Metadata’s Journalistic Moment
In a world awash in news, the application of metadata – bits of digital information that describe the content to which it is attached – is an essential if oft-loathed step in the journalism process. But with automation, precise keyword tagging is helping news organisation’s rethink how their content is delivered to their audiences.
For Carl-Gustav Lindén, an Associate Professor of Data Journalism at the University of Bergen, this revelation has the potential to strengthen journalism’s fractured business model. We recently spoke with Lindén to understand why a long under-appreciated part of the news industry is finally getting its due.
To many journalists, and even journalism scholars, metadata is a dry topic. But this is changing. What’s going on?
Indexing a diverse set of knowledge has been a core idea for newsrooms ever since they started publishing. In the past it was for archival purposes. But newspapers have recently realized that they must have good metadata to operate in the digital world and to monetize their product.
Unfortunately, this knowledge alone is not enough. One problem is that journalists don't think that tagging content [the process of manually creating metadata] is something they should do. Perhaps interestingly, neither do I. Why? Because today we have automated systems for that. When journalists tag content manually they usually do it wrong.
Some legacy media like The New York Times disagree; they use a semi-automated model, where their journalists are adding static metadata but also getting [tagging] suggestions from the systems. They also have taxonomists literally walking around the newsroom to help journalists with the tagging.
So The New York Times, one of the world's leading innovators in storytelling and news technologies, is still using people in the process of keyword tagging – even though we have great software to do it automatically?
Yes, exactly. They have a team of three taxonomists who walk around giving advice on what to do and how to tag stories correctly. The last thing I heard a few weeks ago from within the newsroom is that they will keep this system of semi-automated tagging because it's working well so far for them. Machine learning and keyword extraction tools do work quite well, too, but maybe not well enough for The New York Times.
What about smaller publishers? Are they able to use automation opportunities?
One of the problems with news automation and AI is that some publishers believe its best use case is generating news texts.

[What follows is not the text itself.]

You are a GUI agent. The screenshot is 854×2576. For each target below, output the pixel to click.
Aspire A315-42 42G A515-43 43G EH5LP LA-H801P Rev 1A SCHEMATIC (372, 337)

But so-called “bulk news” churned out by AI is of little commercial value. We already suffer from the overproduction of news. Therefore, to use AI well we need new ideas.
The second challenge is the scope of the dataset used to train the metadata-tagging algorithms. Large organisations have huge archives for machine learning purposes – whether its millions of photos or billions of lines of text. Small publishers don’t have that source data for training automation tools or natural language generation systems.
A third challenge is creativity. During my research I realised that most AI is template based, meaning, journalists are writing text templates to be used by computers to churn out a story. This isn’t AI. However, studying what Nordic newsrooms are doing with metadata, I found that this is the foundation for more advanced forms of news automation.
For instance, in 2018, I read about a German company creating some 8,000 templates for the Bundesliga. I was excited because I thought there was actual machine learning involved. But when I contacted them, they said, ‘No, we just spent three months writing the templates. It's all made by hand.’ So, that shows just how little progress there is in AI-generated news. And it’s why, in my view, the automated generation of metadata has far more potential.
What are some of the most interesting use cases that you've seen regarding metadata in newsrooms?
In the Nordic countries, news organisations are creating advanced data management systems that make it possible for subscribers to automatically receive stories that are relevant to them. For instance, let’s say there is someone from Tromsø, in northern Norway, who is active in politics on the European level. The local newspaper in that part of Norway might have no idea about this person’s activity in Brussels. By tagging these stories with the correct metadata, subscribers can automatically be informed of content that is of interest.
Have we reached an inflection point in the industry with regards to recognition of metadata’s importance?
It's the absolute driver of journalism as a digital business model. Gone are the days of journalists refusing to tag their stories; failure to do so essentially means no one will find and read what you’ve written.
But even then, it all comes back to quality content. For instance, if we look at NTB in Norway or Bonnier News in Sweden, they’ve been quite successful in reinventing their businesses. And it's all based on quality journalism. It's all about having a clear and crisp value proposition – tell customers that it is journalism that we do, and it is journalism that customers pay for. People get that message. I think that's been a problem with the media – having a really good value proposition. For too long it's been a mixed message towards advertisers and subscribers.
Many AI and metadata automation tools have been created for a Western, and largely American, context. What are some of the challenges that this creates for news organisations elsewhere?
To give the right labels to things it’s important to have the social context supporting them. For instance, consider the education system in Norway. In the US there is one way of thinking about how education works – with format, structure, curriculum – and that is not easily transferable to the Nordic reality. So, you need to adapt the metadata. The same goes for any political system. The political systems of the US and the UK aren't in any way comparable to the Nordic system. Again, the metadata needs to be adapted to the content.